Due foreign fighters per ogni milione di italiani – Un numero relativo basso, secondo il rapporto ISPI Destinazione Jihad, se paragonato ai 46 combattenti per milione di abitanti del Belgio o ai 28 della Francia. I miliziani italiani costituiscono solo una piccola parte dei circa 6.000 europei che, a partire dal 2011, hanno raggiunto il Medio Oriente per unirsi all’ISIS del califfo auto proclamato Abu Bakr al-Baghdadi. Un dato che va associato a quello delle partenze. In Europa è la Francia a detenere il primato assoluto di partenze con 1900 combattenti, seguita da Germania e Regno Unito.
Chi sono i combattenti italiani dell’ISIS? – Secondo l’ISPI, Il fenomeno dei foreign fighter italiani riguarda soprattutto cittadini maschi (circa il 90 per cento del totale) residenti al nord.

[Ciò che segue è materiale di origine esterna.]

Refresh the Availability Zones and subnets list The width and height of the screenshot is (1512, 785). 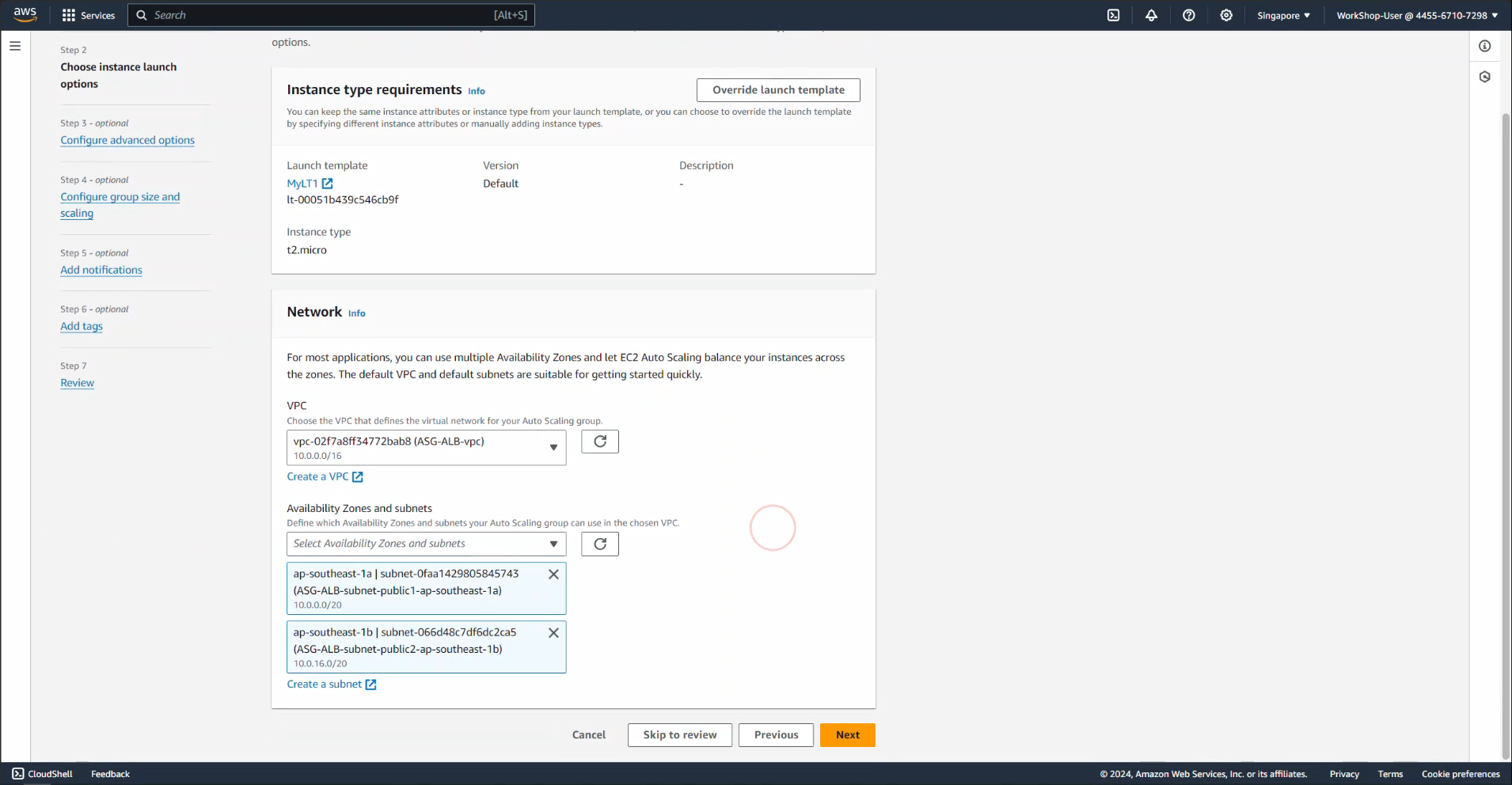[599, 544]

Prima regione di partenza è la Lombardia, che annovera 25 combattenti e 10 in particolare dalla provincia di Milano. La maggioranza dei miliziani italiani dell’ISIS ha un livello di istruzione basso, cioè ha completato solo la scuola media inferiore, non è coniugata e fa parte del cosiddetto gruppo di immigrati di prima generazione, nati e cresciuti all’estero.
Secondo dati aggiornati al luglio 2018, circa il 40 per cento dei combattenti partiti dell’Italia è deceduta o non è più rintracciabile. Questo è il dato di mortalità più alto fra i miliziani dell’ISIS in Europa. Le cause sono probabilmente la giovane età (in media 30 anni), un livello di addestramento e radicalizzazione inferiore. Nessun combattente recensito dalle Autorità italiane risulta avere legami con progetti di attentati terroristici messi a punto o compiuti dall’ISIS su suolo europeo.
Il fenomeno della radicalizzazione – In Italia l’ondata di estremismo islamico è stata meno significativa che in altri Paesi europei. Il ministero dell’Interno francese, ad esempio, dopo la dichiarazione dello stato di emergenza nazionale in seguito agli attentati di Parigi e Saint Denis del 13 novembre 2014, ha schedato con fichier S (scheda sicurezza) circa 15.000 sospettati di attentare alla sicurezza nazionale a causa di legami con il terrorismo islamico. In Italia «numerosi foreign fighter, hanno mostrato percorsi di radicalizzazioni individuali; per esempio, sono partiti da soli per l’area del conflitto, non riuscendo a trovare compagni di viaggio sul territorio nazionale», dice il rapporto ISPI. La scena jihadista nazionale non risulterebbe dunque strutturata.
Nessuna linea europea – Il ministro degli Esteri austriaco Karin Knessel fa sapere che «ci sono Paesi che hanno un alto numero di foreign fighter ed altri che ne hanno livelli più bassi o inesistenti. Quindi ci saranno risposte diverse da parte dei vari governi». Per Berlino «tutti i cittadini tedeschi hanno il diritto di tornare in Germania, inclusi quelli che hanno combattuto per l’ISIS». Il portavoce di Angela Merkel ha assicurato che «Ci sono già colloqui con gli Stati Uniti per affrontare il tema dei ritorni dei foreign fighter tedeschi.
Miliziani italiani di ritorno – Samir Bougana, bresciano di 30 anni, la trevigiana Sonia Kediri e la padovana Meriem Rehaily che ha sposato un miliziano da cui ha avuto due figli in Siria. Proprio Rehaily è stata condannata in contumacia a 4 anni di carcere per arruolamento con finalità di terrorismo, dal tribunale di Venezia. Dura la linea su possibili rimpatri suggerita dal vicepresidente leghista della Commissione Esteri della Camera Paolo Grimoldi:«L’Italia non muoverà un dito per riportare qui Bougana. Ha scelto di tradire l’Italia e di schierarsi con i tagliagole dell’Isis per cui adesso ne accetti le conseguenze».